The rod and the reel, they don’t disappear. The rest, yes, that is exactly what Tanner wants to happen, himself included. Leaving no trace of himself below or above the water, sending no alarm out to the swimming targets. The fish, smart as they are, none the wiser to his presence. Keeping on keeping on, as they are wont to do, waiting for the next little meal to appear. Which is exactly what Tanner wants to accomplish. 

You could call it a bait and switch, if you are crude enough for a bad pun (and this writer is). Tanner calls it nature, and I tend to agree with him. The fly on the water or just under it posing as food. Any unnatural motion is a giveaway and the fish won’t bite.
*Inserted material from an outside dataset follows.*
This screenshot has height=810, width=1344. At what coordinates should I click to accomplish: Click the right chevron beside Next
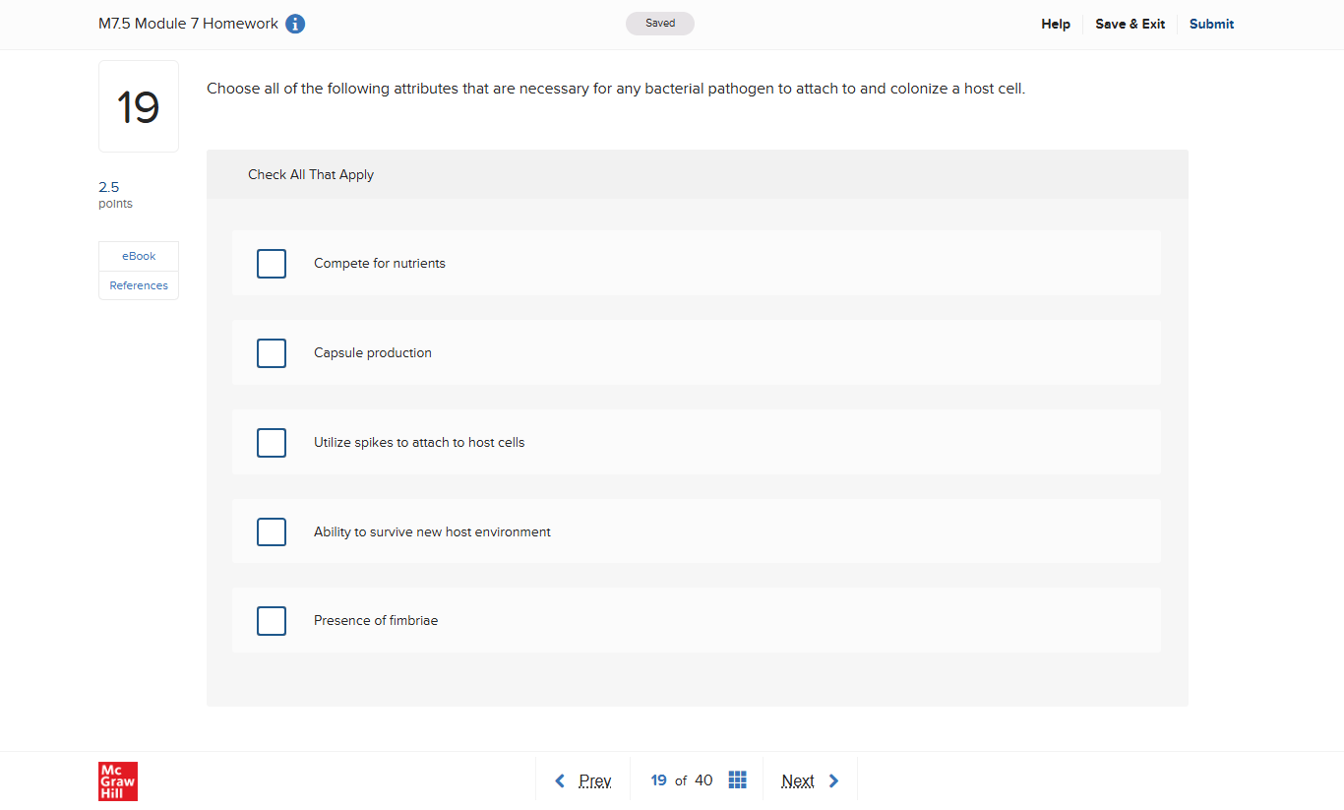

But a tug on the line and flick of the wrist, and there it is: The perfect catch, he has a fish on the line, reeling it in, fighting a primal fight, pure and honest, it means that he did it perfectly. He became invisible. It means he became as much a part of the river as the fish and the rock and the breeze and the bugs, even for a moment. Only ever for a moment. 

Apart from everything that makes him Tanner. Connected to a part of a natural order. 

Fly fishing seems to blur the separation between humans and the natural world. Dissolves it, really. And once that breakdown gets its hook in you, there is no going back. You want more of it, you want to cast forever across the river and ride that seam between realities for as long as possible. Let life and worries and bullshit drift past you as easily as leaves in a stream. In the water. A part of something moving around and through you.

And for the briefest of moments, you are just with it. 

Yeah, I am still not an angler. But Tanner certainly is. And now I want to be too.